- Episode no.: Season 1 Episode 5
- Directed by: Noël Coward; Frederick De Cordova;
- Written by: Noël Coward
- Based on: Blithe Spirit by Noël Coward
- Original air date: 14 January 1956

Guest appearances
- Lauren Bacall as Elvira Condomine; Claudette Colbert as Ruth Condomine; Noël Coward as Charles Condomine; Brenda Forbes as Mrs. Bradman; Mildred Natwick as Madame Arcati; Marion Ross as Edith; Philip Tonge as Dr. Bradman;

= Blithe Spirit (Ford Star Jubilee) =

"Blithe Spirit" is a 1956 television play version of the play of the same name by Noël Coward. Coward directed and starred in the adaptation. It aired as an episode of Ford Star Jubilee.

==Production==
Coward wrote in his diary that Colbert was "extremely tiresome" during rehearsals, not arriving at the first rehearsal knowing the words, being "exceedingly bossy", insisting on only being "photographed on one side of her face, so all grouping of scenes has to be arranged accordingly", constantly changing her mind over her dresses, and being "determined to play Ruth as a mixture of Mary Rose and Rebecca of Sunnybrook Farm, and very, very slowly. I have already had two stand-up fights with her, not very edifying and a hideous waste of time." He thought Bacall "is charming and no trouble; also, unfortunately, no comedienne, but she moves beautifully, looks ravishing and is trying like mad". He wrote Mildred Natwick "is wonderful: true, subtle and hilariously funny without ever being in the least grotesque".

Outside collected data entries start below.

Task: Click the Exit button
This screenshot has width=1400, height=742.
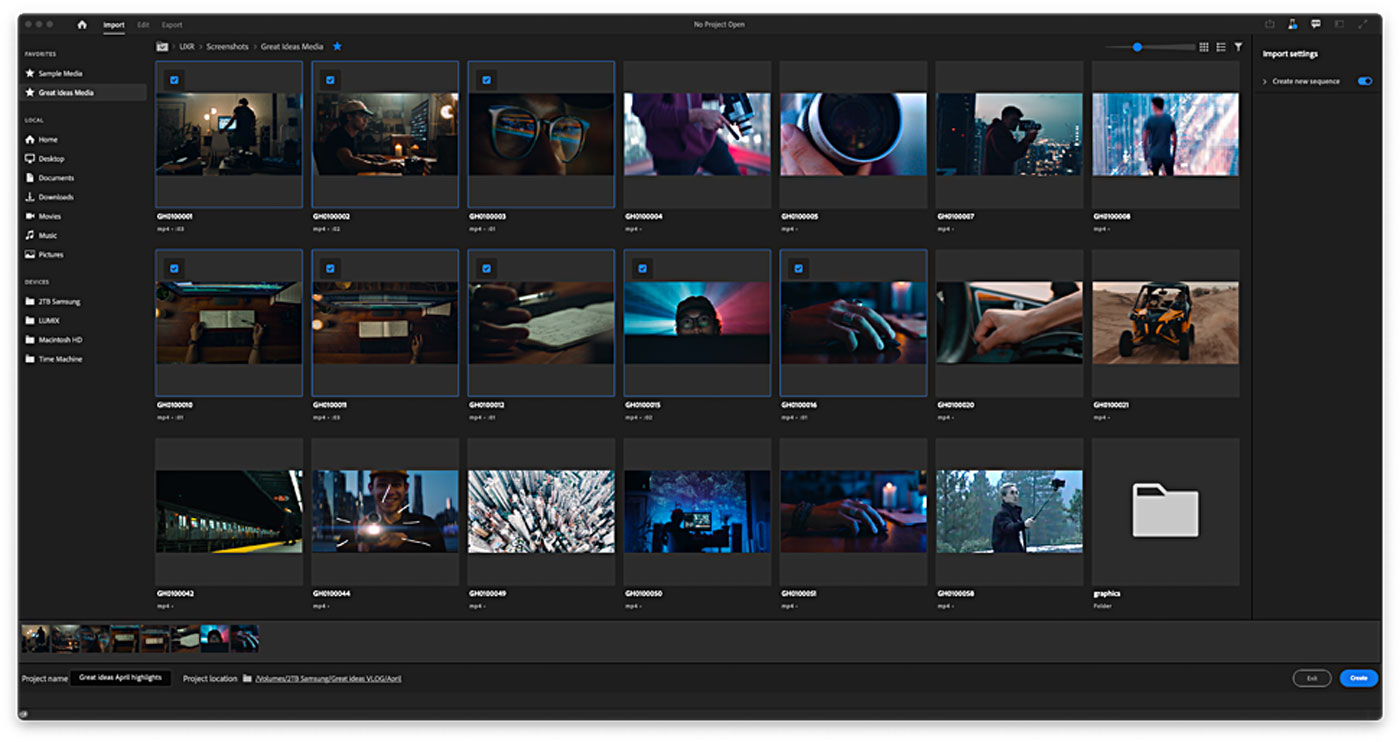Action: coord(1311,678)
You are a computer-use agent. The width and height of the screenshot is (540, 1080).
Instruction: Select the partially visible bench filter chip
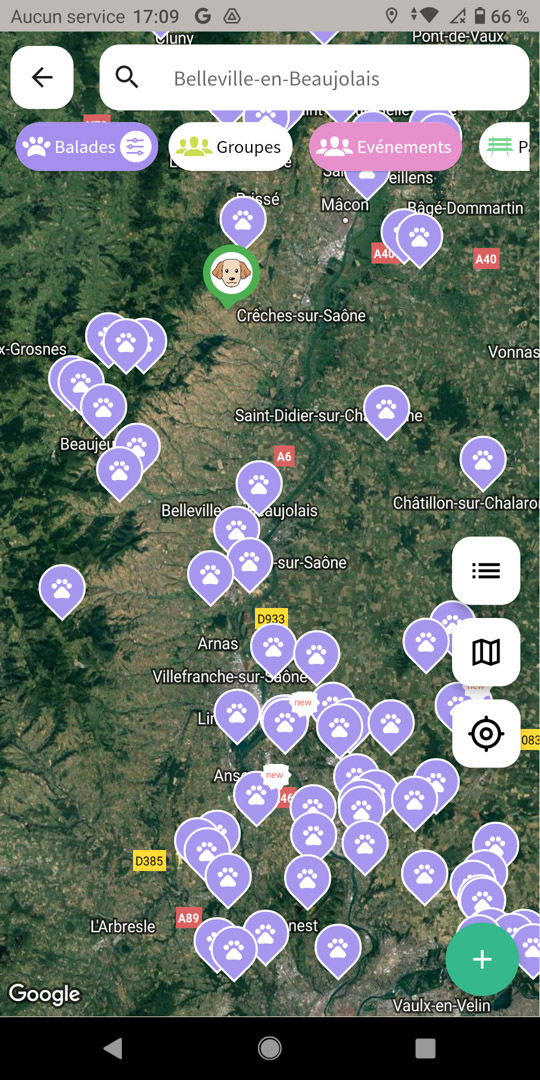coord(510,147)
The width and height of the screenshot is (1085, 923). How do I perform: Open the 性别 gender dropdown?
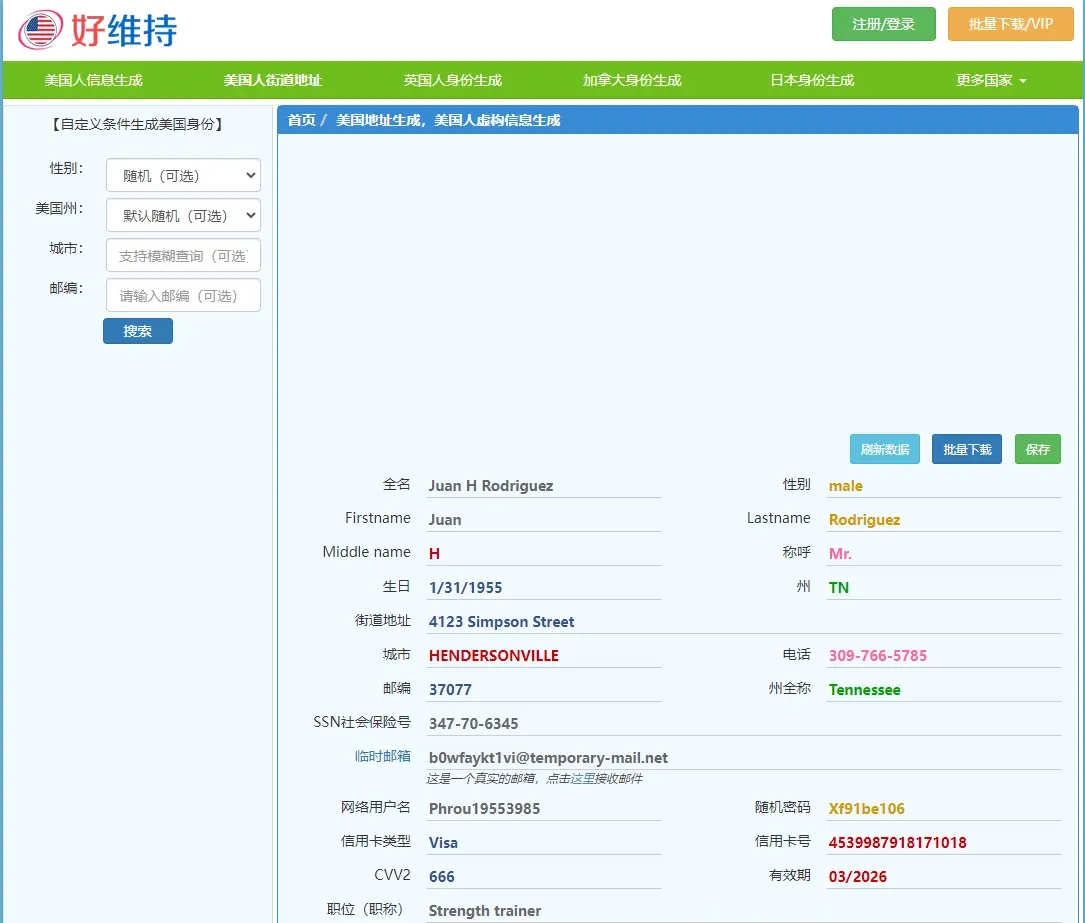click(183, 175)
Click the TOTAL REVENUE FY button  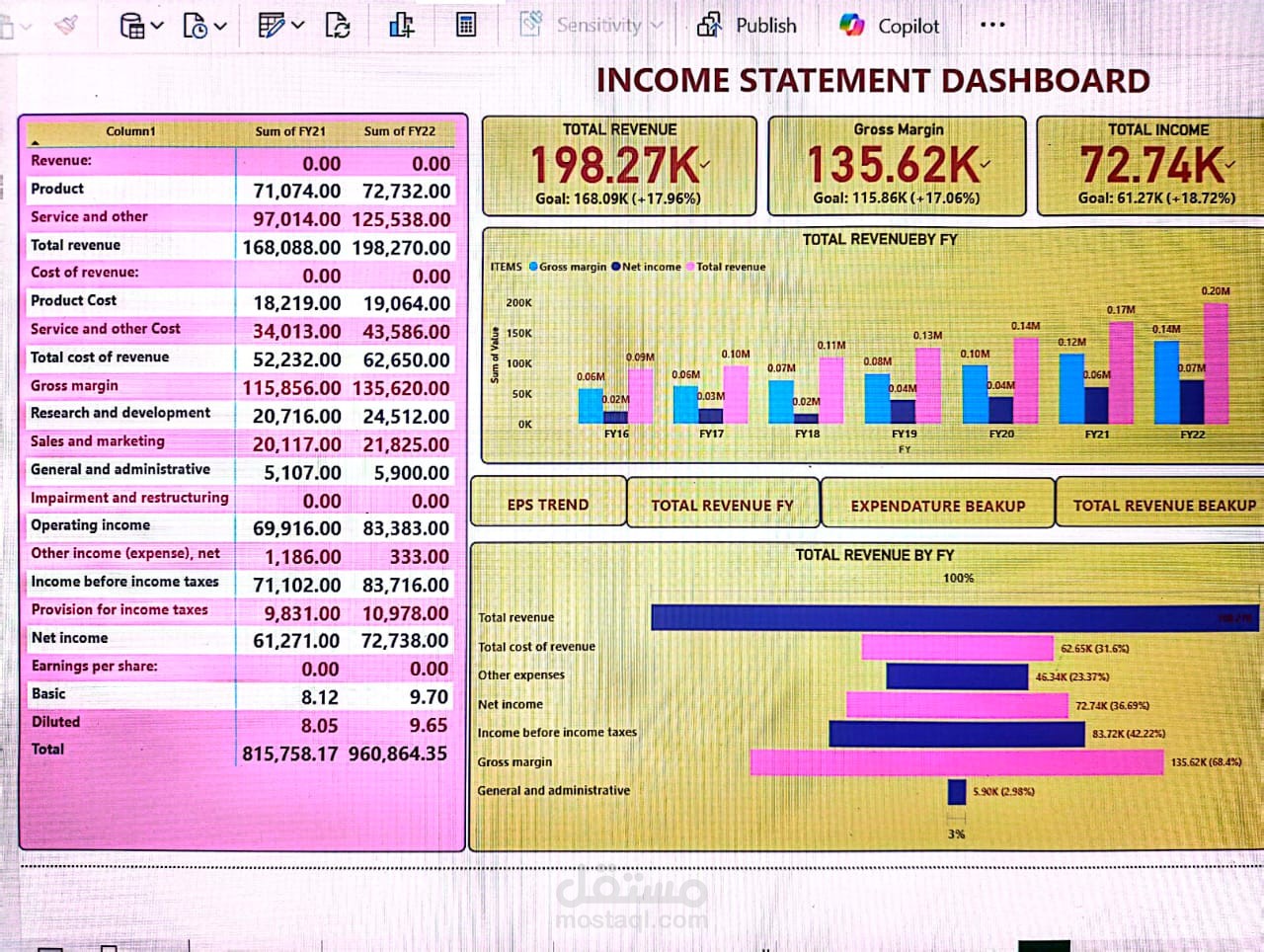click(x=723, y=504)
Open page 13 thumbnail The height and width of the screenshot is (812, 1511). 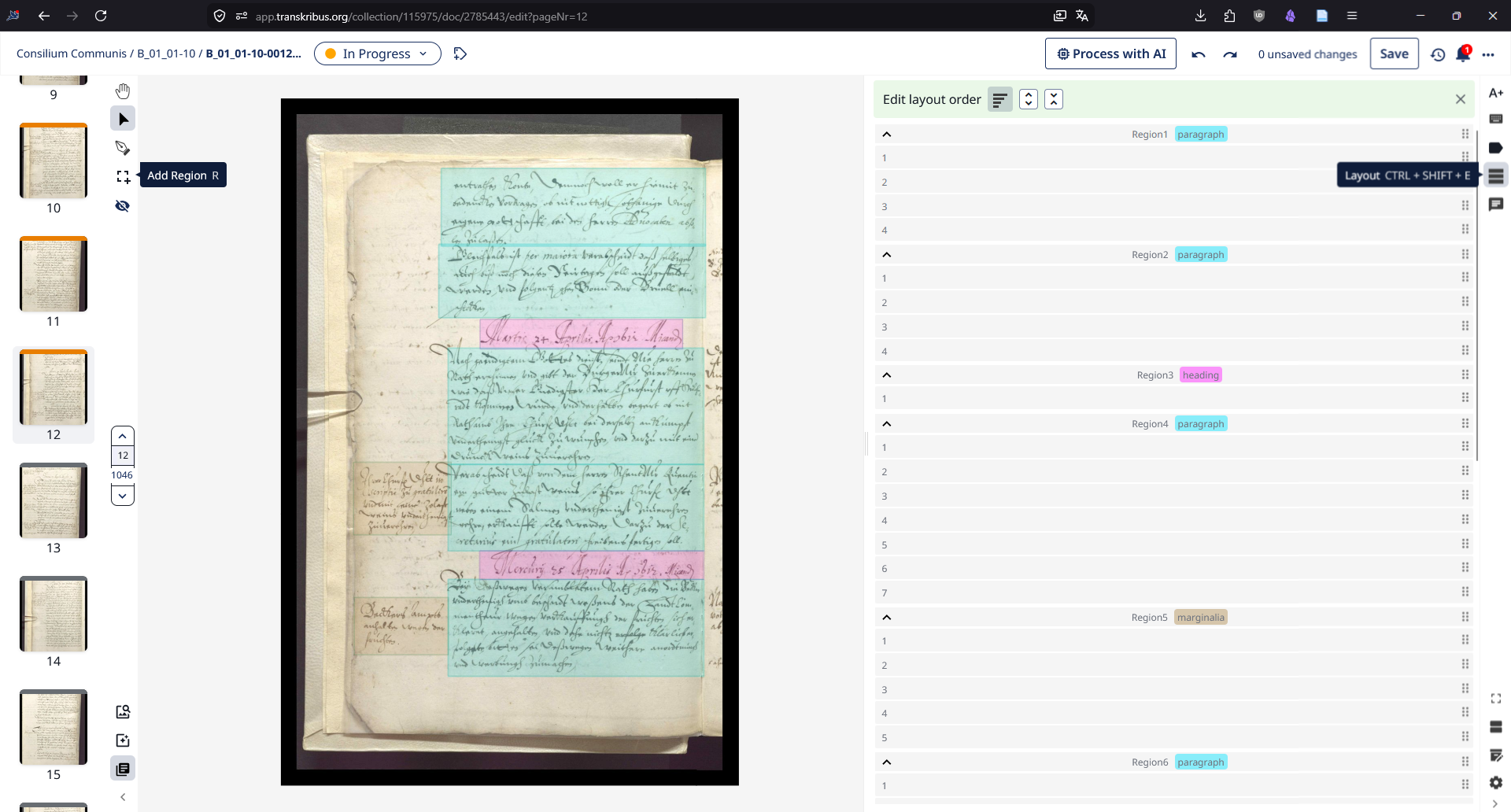point(54,501)
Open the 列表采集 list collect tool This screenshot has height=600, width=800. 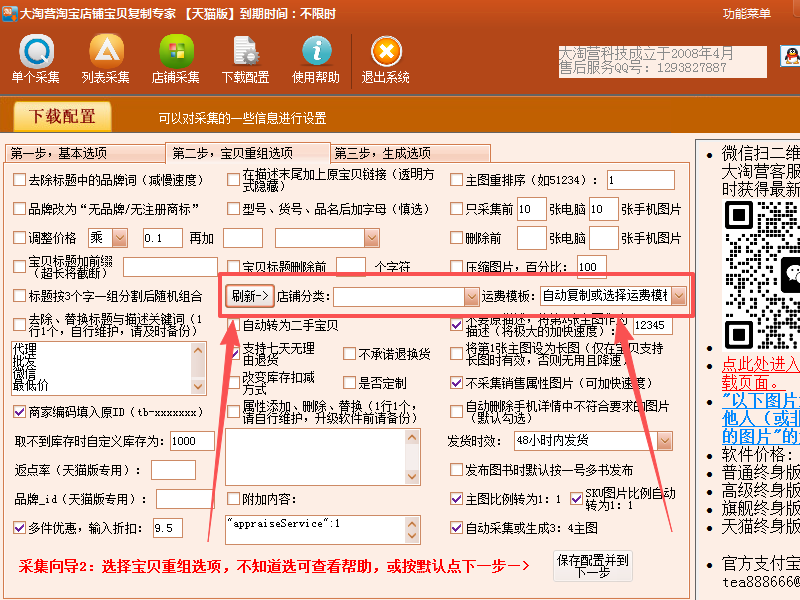point(106,57)
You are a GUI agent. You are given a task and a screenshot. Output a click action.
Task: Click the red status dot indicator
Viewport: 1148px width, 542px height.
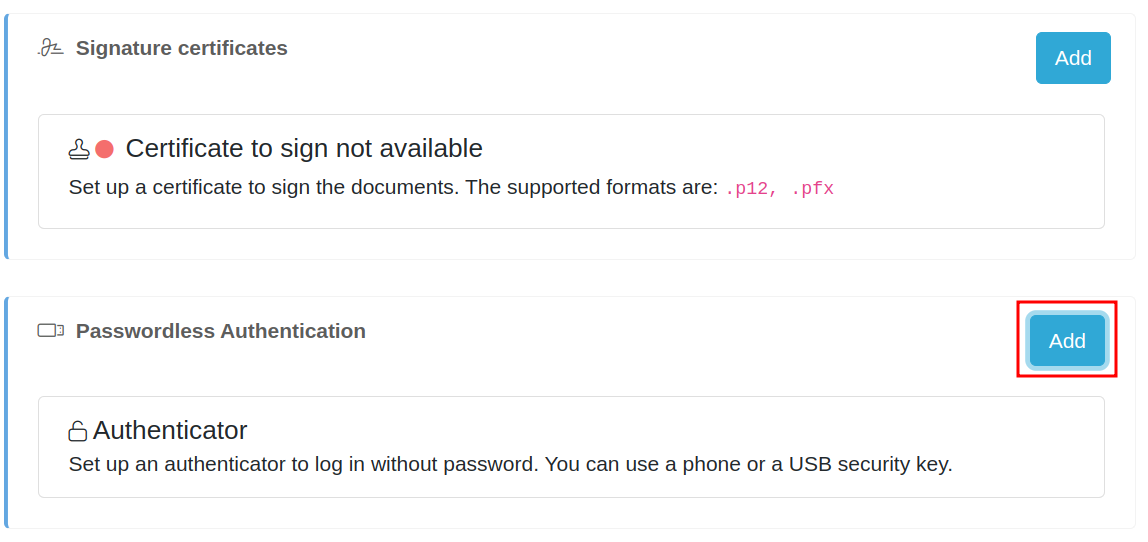105,149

Coward's leg was in great pain during rehearsals, requiring him to take injections of novocaine to get through it. He clashed with Colbert and was dissatisfied with a pre-show recording he did of the production. On 15 January, he wrote "It is all over and a triumphant success. How it managed to be I shall never know." He added "God preserve me in future from female stars. I don't suppose he will, but I might conceivably do something about this myself. I really am too old to go through all these tired old hoops."

==Notes==
- Coward, Noel (1982). "The Noël Coward diaries"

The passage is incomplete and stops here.